Problem requirements
Can you turn everything in the data from the line containing "Task: Click the Radikale B logo" down to the line containing "Image resolution: width=640", both included, into a Markdown table with the columns Row and Entry, numbering each row and skipping any blank lines?

:: Stored data

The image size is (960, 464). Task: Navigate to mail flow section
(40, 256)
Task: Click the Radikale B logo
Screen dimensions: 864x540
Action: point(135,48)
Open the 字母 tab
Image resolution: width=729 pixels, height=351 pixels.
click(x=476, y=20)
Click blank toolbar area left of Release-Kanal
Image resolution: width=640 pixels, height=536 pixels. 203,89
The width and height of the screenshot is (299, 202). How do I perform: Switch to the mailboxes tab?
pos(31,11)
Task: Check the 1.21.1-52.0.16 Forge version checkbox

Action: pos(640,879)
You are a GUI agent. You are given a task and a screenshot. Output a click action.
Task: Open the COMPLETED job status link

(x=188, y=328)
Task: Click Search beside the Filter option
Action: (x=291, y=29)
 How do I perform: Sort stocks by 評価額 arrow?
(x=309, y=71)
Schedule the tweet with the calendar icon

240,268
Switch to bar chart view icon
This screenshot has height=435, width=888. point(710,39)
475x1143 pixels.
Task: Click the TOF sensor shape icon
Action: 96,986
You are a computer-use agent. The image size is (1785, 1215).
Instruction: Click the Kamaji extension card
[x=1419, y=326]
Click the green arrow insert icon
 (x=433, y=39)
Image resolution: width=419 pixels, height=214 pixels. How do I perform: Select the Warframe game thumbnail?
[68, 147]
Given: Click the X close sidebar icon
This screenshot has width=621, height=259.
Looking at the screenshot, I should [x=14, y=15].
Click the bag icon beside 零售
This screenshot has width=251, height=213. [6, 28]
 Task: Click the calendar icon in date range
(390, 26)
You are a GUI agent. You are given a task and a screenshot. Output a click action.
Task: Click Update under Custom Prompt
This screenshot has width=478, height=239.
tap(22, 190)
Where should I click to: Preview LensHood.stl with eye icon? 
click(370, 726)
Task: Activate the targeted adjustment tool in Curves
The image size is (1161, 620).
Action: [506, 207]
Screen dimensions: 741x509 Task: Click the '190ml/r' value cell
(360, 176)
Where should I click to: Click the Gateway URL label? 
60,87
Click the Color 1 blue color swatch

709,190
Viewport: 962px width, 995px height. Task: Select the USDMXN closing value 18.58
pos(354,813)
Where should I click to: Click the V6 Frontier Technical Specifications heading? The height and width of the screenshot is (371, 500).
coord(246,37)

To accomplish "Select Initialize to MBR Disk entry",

::::

Solution
| Row | Entry |
|---|---|
| 1 | Task: Click the Radikale B logo |
| 2 | Screen dimensions: 864x540 |
| 3 | Action: point(135,48) |
| 4 | Open the 字母 tab |
| 5 | Image resolution: width=729 pixels, height=351 pixels. |
| 6 | click(x=476, y=20) |
| 7 | Click blank toolbar area left of Release-Kanal |
| 8 | Image resolution: width=640 pixels, height=536 pixels. 203,89 |